Outro canal de transmissão se assenta na queda da demanda e preços das commodities no mercado mundial. Embora essa fosse uma tendência já observada desde o fim do boom das commodities em 2015, e que explica as dificuldades enfrentadas pela economia brasileira desde então, o grande lockdown resultou na redução da demanda global por produtos básicos, o que traz um cenário de perspectivas desoladoras para um país mundialmente reconhecido enquanto grande produtor e exportador de petróleo, minério de ferro, soja, celulose, dentre outros bens. Mantendo-se essas condições, a balança de comércio pode vir a ser duramente afetada, o que incorreria em problemas mais sérios para o balanço de pagamento. Nem mesmo a forte desvalorização da moeda nacional tem compensado, dado que o país também é um grande importador de produtos industriais e alguns agrícolas.

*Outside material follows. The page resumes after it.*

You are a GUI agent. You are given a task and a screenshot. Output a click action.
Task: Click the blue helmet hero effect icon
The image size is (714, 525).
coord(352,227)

A reconhecida redução dos fluxos internacionais de capital, notadamente aqueles destinados ao financiamento do investimento, também põe grande pressão sobre a situação corrente. No caso brasileiro, remessas e ajuda oficial não são de grande peso, mas os investimentos de carteira e direto desempenham papel central para a manutenção de parte da atividade econômica. Com sua abrupta queda e os riscos de “desglobalização” ou maior fechamento de fronteiras, o país se vê frente a um grande desafio: como mobilizar fontes de financiamento ao desenvolvimento que permitam crescimento de mais longo prazo, aumento da produtividade e, por fim, o alcance de maior patamar de renda?
Por último, aquilo que chamamos “déficit de coordenação federativa”. Trata-se aqui da expressão da crise política vivida pelo país e o desajuste entre as medidas indicadas pela comunidade internacional para o combate à Covid-19 e as ações e pensamento do presidente do país. Bolsonaro tem sido reconhecido como um dos líderes mais questionados acerca das estratégias adotadas. De fato, o presidente minimiza os riscos da pandemia e até mesmo sua veracidade, associando-a a um plano internacional de poder das esquerdas.

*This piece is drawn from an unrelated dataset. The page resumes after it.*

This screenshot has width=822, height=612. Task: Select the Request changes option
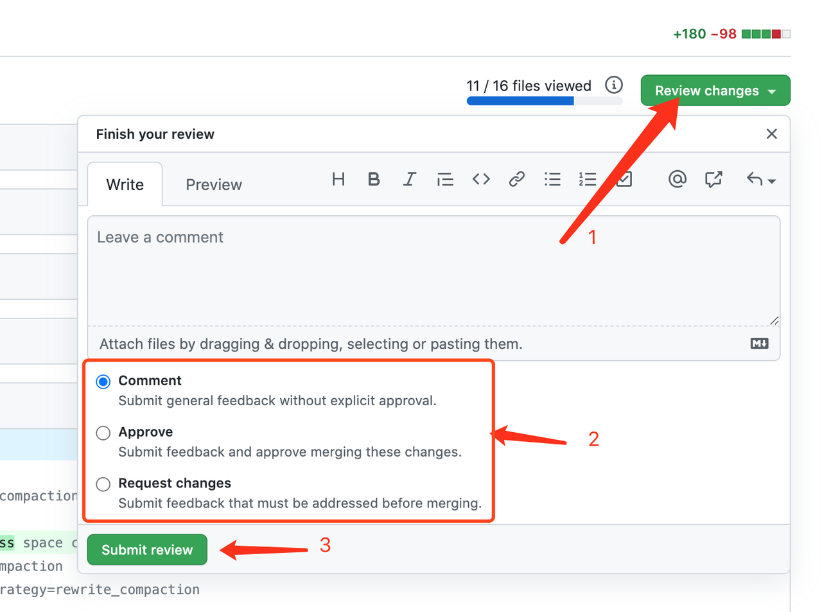tap(103, 485)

Desde o início da pandemia o Brasil trocou de ministro da Saúde duas vezes e, nesse momento, quem está no comando não é especialista na área e atende pelo título de ministro-interino. Foram vários os momentos em que o presidente discordou publicamente das medidas adotadas pela maioria dos governadores e prefeitos que buscavam promover o isolamento social para achatar a curva de contágio e ganhar tempo para a adequação e ampliação dos equipamentos de saúde destinados à população infectada em necessidade de tratamento.
Mesmo as medidas adotadas pelo governo, debaixo de muita pressão política e social, têm sido consideradas muito aquém do necessário. A ajuda aos desempregados e trabalhadores que perderam renda por conta da pandemia, as medidas anunciadas de auxílio às empresas ou mesmo o plano de recuperação que parte do governo chamou de “Plano Marshall brasileiro” têm sido criticados por economistas de diversas correntes teóricas, ora pela sua pouca dimensão e abrangência, ora pela demora na implementação.